>> start RECORD LIST
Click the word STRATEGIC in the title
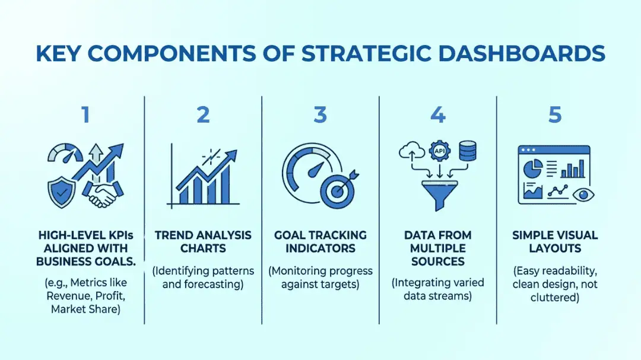point(366,53)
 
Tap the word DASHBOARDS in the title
point(522,53)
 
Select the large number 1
point(85,114)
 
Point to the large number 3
point(320,114)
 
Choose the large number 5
point(555,114)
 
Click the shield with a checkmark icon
point(61,192)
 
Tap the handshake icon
point(103,193)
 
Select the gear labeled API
point(439,151)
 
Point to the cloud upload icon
point(412,151)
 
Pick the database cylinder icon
point(467,151)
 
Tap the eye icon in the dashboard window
point(583,195)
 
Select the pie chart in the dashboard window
point(533,168)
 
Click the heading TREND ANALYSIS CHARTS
point(203,242)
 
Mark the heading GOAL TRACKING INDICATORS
point(320,242)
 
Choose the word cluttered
point(555,297)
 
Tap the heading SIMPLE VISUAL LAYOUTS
point(555,242)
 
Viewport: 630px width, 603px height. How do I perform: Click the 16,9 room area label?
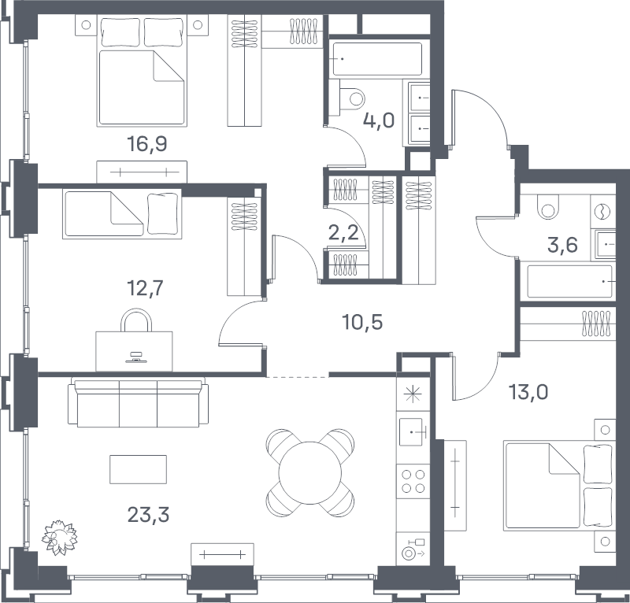(x=146, y=143)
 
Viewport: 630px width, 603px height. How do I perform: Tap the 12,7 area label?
(x=145, y=287)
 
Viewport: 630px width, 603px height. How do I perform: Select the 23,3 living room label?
(x=148, y=514)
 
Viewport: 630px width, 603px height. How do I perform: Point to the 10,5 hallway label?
(x=362, y=322)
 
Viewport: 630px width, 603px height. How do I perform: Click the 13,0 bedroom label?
(x=528, y=392)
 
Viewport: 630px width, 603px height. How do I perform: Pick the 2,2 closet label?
(x=343, y=232)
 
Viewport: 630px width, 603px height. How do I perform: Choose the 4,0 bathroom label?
(x=379, y=120)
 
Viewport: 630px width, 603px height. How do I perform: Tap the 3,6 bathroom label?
(x=562, y=245)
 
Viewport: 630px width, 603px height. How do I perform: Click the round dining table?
(x=310, y=472)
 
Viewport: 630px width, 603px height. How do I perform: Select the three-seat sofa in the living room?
(x=139, y=402)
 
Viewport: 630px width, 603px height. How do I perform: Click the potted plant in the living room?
(x=60, y=537)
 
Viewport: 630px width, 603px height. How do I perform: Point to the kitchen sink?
(x=411, y=432)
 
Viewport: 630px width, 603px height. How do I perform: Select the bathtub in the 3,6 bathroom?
(x=569, y=282)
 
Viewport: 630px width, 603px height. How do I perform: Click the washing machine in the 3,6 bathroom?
(x=603, y=212)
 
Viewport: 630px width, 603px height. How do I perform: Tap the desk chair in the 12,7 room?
(x=136, y=320)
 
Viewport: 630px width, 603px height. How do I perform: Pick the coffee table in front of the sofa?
(x=139, y=469)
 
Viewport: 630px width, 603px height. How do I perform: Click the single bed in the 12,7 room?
(x=122, y=213)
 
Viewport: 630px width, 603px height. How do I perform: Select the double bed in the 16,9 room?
(x=142, y=71)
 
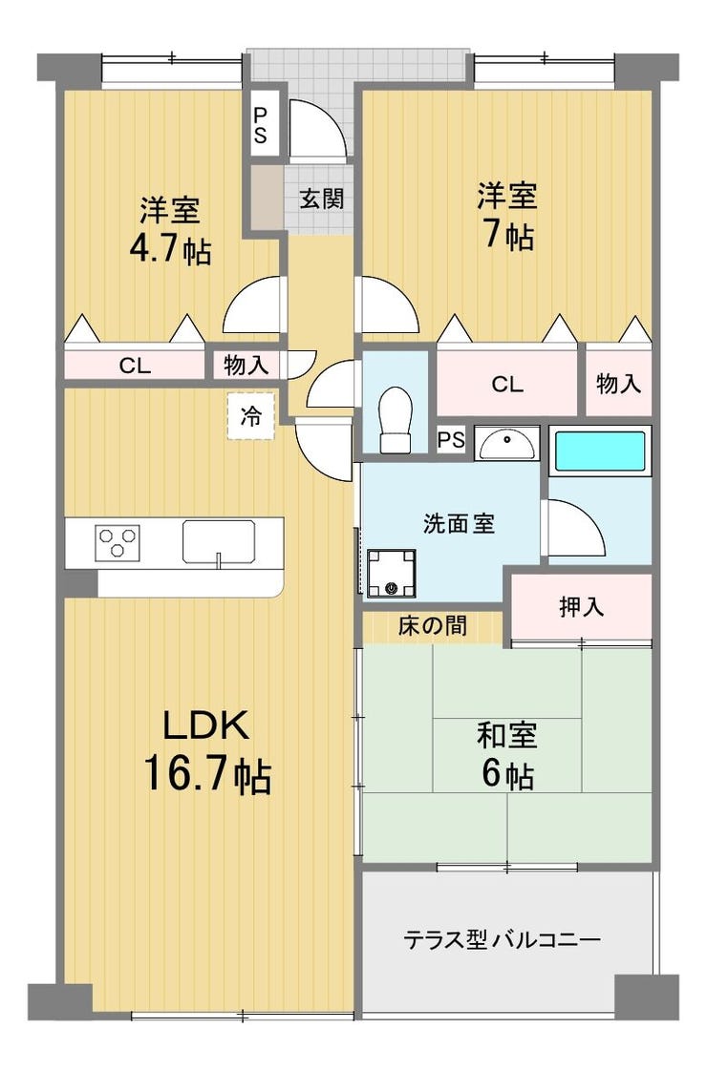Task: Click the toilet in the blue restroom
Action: point(396,419)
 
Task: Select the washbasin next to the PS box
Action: point(507,443)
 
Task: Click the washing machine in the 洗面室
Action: point(391,573)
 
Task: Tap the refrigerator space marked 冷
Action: point(251,416)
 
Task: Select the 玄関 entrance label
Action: point(321,199)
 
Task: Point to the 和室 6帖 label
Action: point(506,755)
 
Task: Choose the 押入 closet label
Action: point(581,605)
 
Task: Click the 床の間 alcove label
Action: point(433,624)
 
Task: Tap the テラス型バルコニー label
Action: point(503,940)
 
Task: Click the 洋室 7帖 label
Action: point(506,215)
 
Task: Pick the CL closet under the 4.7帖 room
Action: point(135,366)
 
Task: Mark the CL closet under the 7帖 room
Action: point(507,383)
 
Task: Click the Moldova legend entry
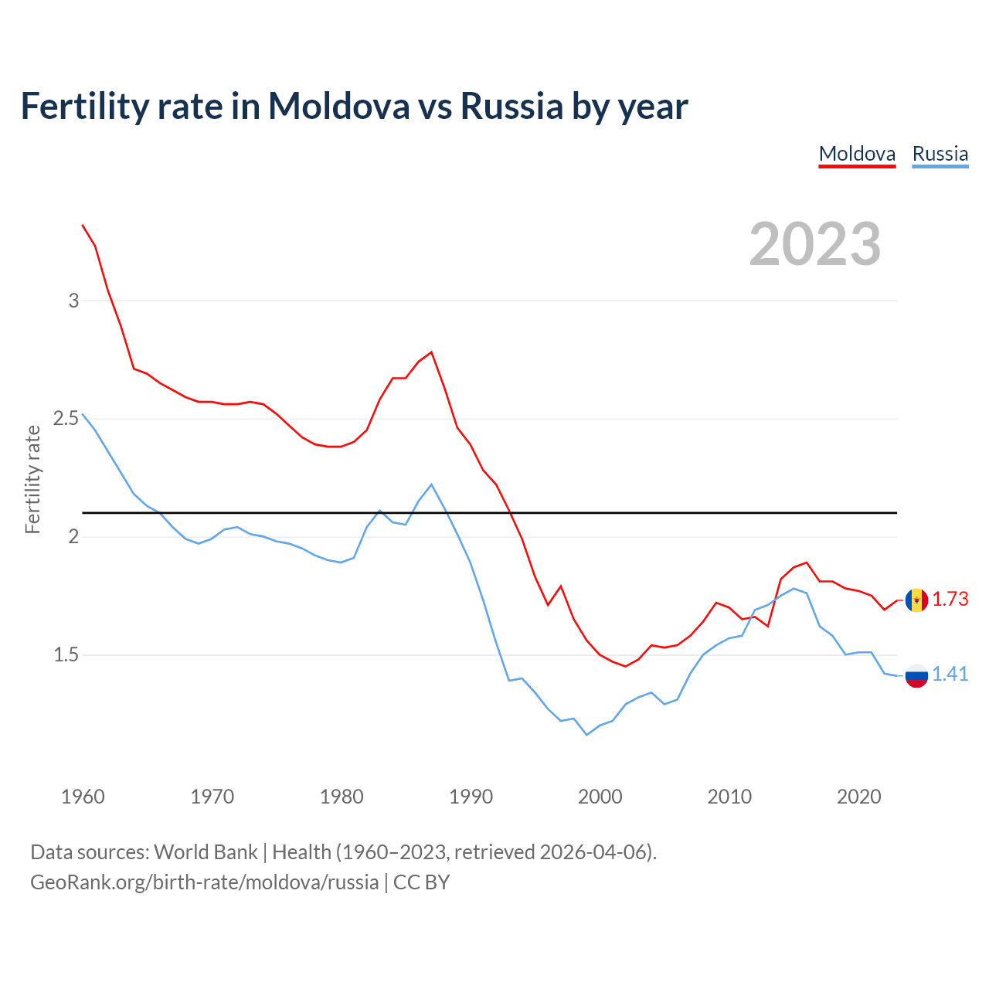pos(857,154)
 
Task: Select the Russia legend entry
pos(940,154)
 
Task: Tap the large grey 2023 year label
pos(815,244)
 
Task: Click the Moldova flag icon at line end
pos(916,600)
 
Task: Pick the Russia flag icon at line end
pos(916,675)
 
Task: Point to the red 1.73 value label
pos(950,599)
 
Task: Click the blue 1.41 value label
pos(950,674)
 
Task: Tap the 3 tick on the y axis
pos(74,301)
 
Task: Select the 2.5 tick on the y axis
pos(66,419)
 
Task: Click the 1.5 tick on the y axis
pos(66,655)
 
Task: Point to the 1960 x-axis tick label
pos(83,797)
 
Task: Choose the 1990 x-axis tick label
pos(471,797)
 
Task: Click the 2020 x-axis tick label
pos(858,797)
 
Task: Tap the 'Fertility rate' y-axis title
pos(32,479)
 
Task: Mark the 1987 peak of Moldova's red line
pos(431,352)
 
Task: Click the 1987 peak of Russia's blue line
pos(431,484)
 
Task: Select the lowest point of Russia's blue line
pos(587,735)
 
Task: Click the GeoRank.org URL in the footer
pos(204,882)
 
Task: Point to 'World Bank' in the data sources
pos(206,852)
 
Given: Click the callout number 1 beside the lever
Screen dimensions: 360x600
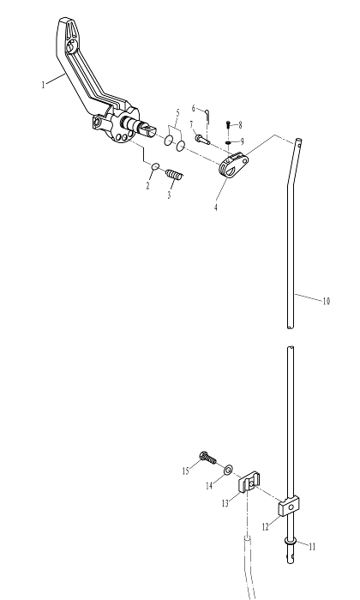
>> end RECORD LIST
* [STATED TASK]: Rescale the data from the line with "13,0 bedroom label?" up to and including the line with "(x=569, y=282)". Repeat every line in that span, requests included, but multiply each coordinate in the answers by 2.3 and round to the nearest whole number, with halves rounded up.

* [FULL RESPONSE]:
Viewport: 630px width, 603px height. How do I perform: Click the 13,0 bedroom label?
(x=1214, y=902)
 
Viewport: 630px width, 603px height. How do I perform: Pick the 2,2 closet label?
(x=789, y=534)
 
Viewport: 630px width, 603px height. How do I perform: Choose the 4,0 bathroom label?
(x=872, y=276)
 
Viewport: 630px width, 603px height. How do I perform: Tap the 3,6 bathroom label?
(x=1293, y=564)
 
Viewport: 630px width, 603px height. How do I perform: Click the round dining table?
(x=713, y=1086)
 
Viewport: 630px width, 603px height. How do I perform: Select the three-seat sofa in the living room?
(x=320, y=925)
 
Viewport: 630px width, 603px height. How do I perform: Click the potted plant in the living room?
(x=138, y=1235)
 
Viewport: 630px width, 603px height. How do I perform: Point to the kitchen sink?
(x=945, y=994)
 
Viewport: 630px width, 603px height. How do I perform: Select the bathtub in the 3,6 bathroom?
(x=1309, y=649)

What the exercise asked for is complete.